I usually spend a lot of time here, to get the perfect setup, something like - tmux + tpm + zsh + tmux-resurrect + zsh autocomplete. This time I’m just going for the vanilla experience, just tmux alone. One of the reasons is I keep finding myself with new OS installs, new temp laptops, new servers, and I can’t afford to set it up in every place, so I’m going to try to limit my productivity tools to the minimum.

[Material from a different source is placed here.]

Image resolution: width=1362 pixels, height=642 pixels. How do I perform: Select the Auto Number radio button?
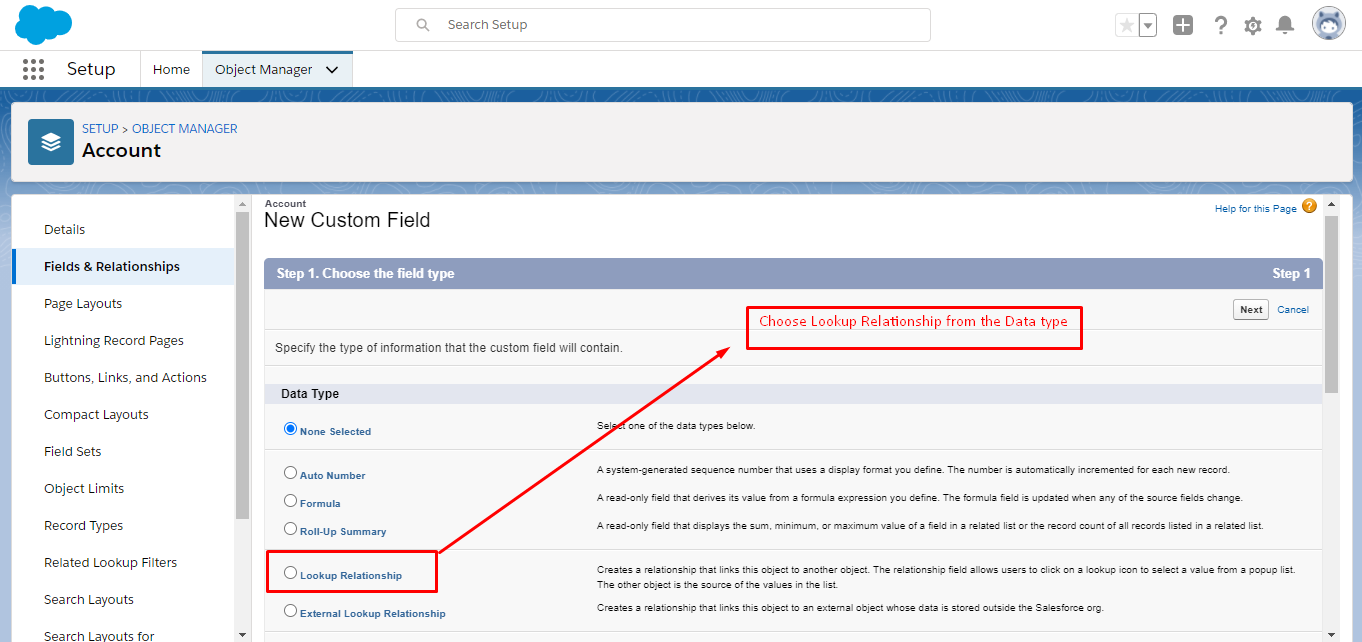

One alias that’s helpful is

alias tt='tmux new -As0'

It just means that we will always stay in the same tmux session

General Plugins and other things:

Gnome Extensions:

Again, the objective here is to limit the tools I use on a fresh setup

Settings to change:
gnome-terminal --geometry 1x1+1920+0 --full-screen
If arrow keys in vi are not working, install vim
sudo apt-get install vim
pacman -S vim
Change default git editor
git config --global core.editor "vi"
To install deb:
sudo dpkg -i *.deb  
sudo apt-get -f install 

Useful bash aliases:

To make auto complete on tab press case insensitive
set completion-ignore-case on
Adds aliases
function addAlias(){
    echo "alias $1=\"$2\"" >> ~/.bashrc;
    tail -n 1 ~/.bashrc;
    . ~/.bashrc;
    }
Deletes aliases
unction deleteAlias(){
    sed -i "/alias $1=/d" ~/.bashrc
    }
handy program to extract
extract() {
    if [ -f $1 ] ; then
        case $1 in
            *.tar.bz2)   tar xvjf $1     ;;
            *.tar.gz)    tar xvzf $1     ;;
            *.bz2)       bunzip2 $1      ;;
            *.rar)       unrar x $1      ;;
            *.gz)        gunzip $1       ;;
            *.tar)       tar xvf $1      ;;
            *.tbz2)      tar xvjf $1     ;;
            *.tgz)       tar xvzf $1     ;;
            *.zip)       unzip $1        ;;
            *.Z)         uncompress $1   ;;
            *.7z)        7z x $1         ;;
            *.xz)        tar \-xf $1         ;;
            *)           echo "'$1' cannot be extracted via >extract<" ;;
        esac
    else
        echo "'$1' is not a valid file!"